TEXTO FORNECIDO:

****************

Cuca Roseta: nem tudo o que luz é fado
Cuca Roseta tinha na ideia um disco mais tradicional mas acabou por testar vários caminhos paralelos. Luz, resultado dessa experiência, chega sexta-feira às lojas, com fados e outras canções que lhe sorriram ao ouvido.
Estreando-se com um disco que trazia na capa apenas o seu nome, Cuca Roseta (2011), foram títulos sintéticos que deram a conhecer os seus trabalhos posteriores: Raiz (2013) e Riû (2015). O quarto, que agora chega às lojas, mantém essa escolha: chama-se apenas Luz e parte de um conceito fadista e espiritual, como explica Cuca Roseta ao Ípsilon: “Eu queria fazer um disco com esta palavra, que tem a ver com o fado e também com alguma coisa mais espiritual, mais interior. Uma luz que se encontra, que se ilumina e que vem através do fado. E este conceito surgiu antes das músicas.” E ela, na busca dos temas, acentuou-o. “A todos os compositores com quem fui falando, disse-lhe isso. Alguns que usaram esse conceito, outros não.”

****************

DADOS FORNECIDOS:
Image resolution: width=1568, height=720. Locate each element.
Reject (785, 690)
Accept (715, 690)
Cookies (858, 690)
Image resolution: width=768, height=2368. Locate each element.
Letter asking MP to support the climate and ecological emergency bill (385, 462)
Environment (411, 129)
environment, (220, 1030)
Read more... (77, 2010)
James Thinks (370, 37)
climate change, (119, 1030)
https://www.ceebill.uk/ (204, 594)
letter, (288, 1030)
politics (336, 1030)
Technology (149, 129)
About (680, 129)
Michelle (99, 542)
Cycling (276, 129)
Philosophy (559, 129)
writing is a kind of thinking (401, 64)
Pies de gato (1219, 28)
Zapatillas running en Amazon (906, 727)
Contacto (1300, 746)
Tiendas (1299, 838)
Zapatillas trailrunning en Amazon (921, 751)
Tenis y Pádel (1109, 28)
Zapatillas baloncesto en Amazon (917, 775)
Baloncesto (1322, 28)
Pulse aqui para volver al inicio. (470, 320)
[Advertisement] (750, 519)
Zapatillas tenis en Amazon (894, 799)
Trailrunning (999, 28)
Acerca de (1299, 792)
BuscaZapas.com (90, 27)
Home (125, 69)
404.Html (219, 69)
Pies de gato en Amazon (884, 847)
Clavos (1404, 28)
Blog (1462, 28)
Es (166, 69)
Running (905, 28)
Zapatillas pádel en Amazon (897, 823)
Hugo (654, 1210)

****************

PROBLEMA PROPOSTO:
Segundo o texto sobre Cuca Roseta, qual foi o título do disco de estreia da cantora e em que ano saiu? Responda apenas com base no texto, sem recorrer às entradas.

RESULTADO:
Chamou-se Cuca Roseta e saiu em 2011.